Ci son voluti quasi dieci anni per una deposizione da parte dell’Arma dei Carabinieri. In questi dieci anni non sono passati inosservati i segni, le fratture, le ecchimosi e gli ematomi di Cucchi al momento della morte. Ciò nonostante le forze dell’ordine e alcuni politici hanno sempre negato alcun coinvolgimento nella morte del giovane. Nello specifico Francesco Tedesco ha dichiarato:
“Al fotosegnalamento Cucchi si rifiutava di prendere le impronte: siamo usciti dalla stanza e il battibecco con Alessio Di Bernardo è proseguito. Mentre uscivano dalla sala, Di Bernardo si voltò e colpì Cucchi con uno schiaffo violento in pieno volto. Poi lo spinse e D’Alessandro diede a Cucchi un forte calcio con la punta del piede all’altezza dell’ano. Nel frattempo io mi ero alzato e avevo detto: ‘Basta, finitela, che cazzo fate, non vi permettete’, racconta Tedesco. Di Bernardo proseguì nell’azione spingendo con violenza Cucchi e provocandone una caduta in terra sul bacino, poi sbatté anche la testa. Io sentii un rumore della testa che batteva. Poi D’Alessandro gli diede un violento calcio all’altezza del volto”.

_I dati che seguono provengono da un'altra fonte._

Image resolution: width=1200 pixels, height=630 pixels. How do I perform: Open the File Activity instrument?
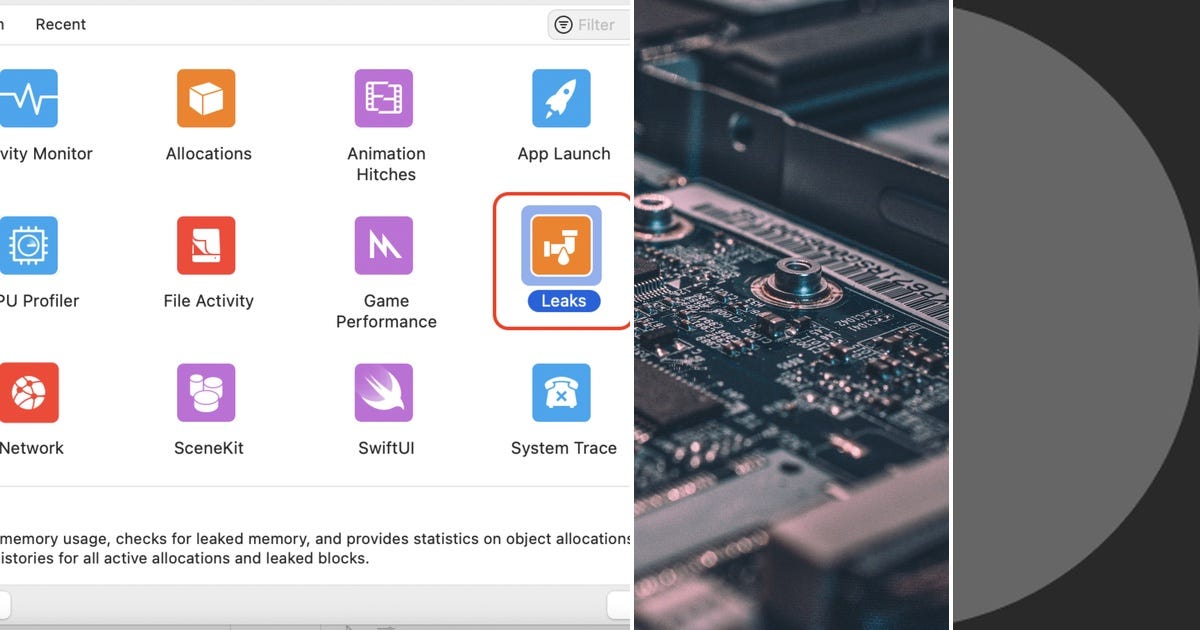(x=208, y=244)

Insomma, nonostante fosse evidente il pestaggio ai danni di Cucchi a causa dei numerosi ematomi e lividi sul suo viso, lo stesso Alessio Di Bernardo e molti personaggi politici hanno negato sempre l’evidenza.
Alessio Di Bernardo ha affermato:
«Amo quella divisa che ho indossato con orgoglio fino a tre anni fa. Mai e poi mai, se quella notte fosse successo qualcosa, avrei taciuto. Avrei immediatamente e, non dopo nove anni, denunciato all’autorità giudiziaria, anche a costo che questa potesse ipotizzare un mio coinvolgimento».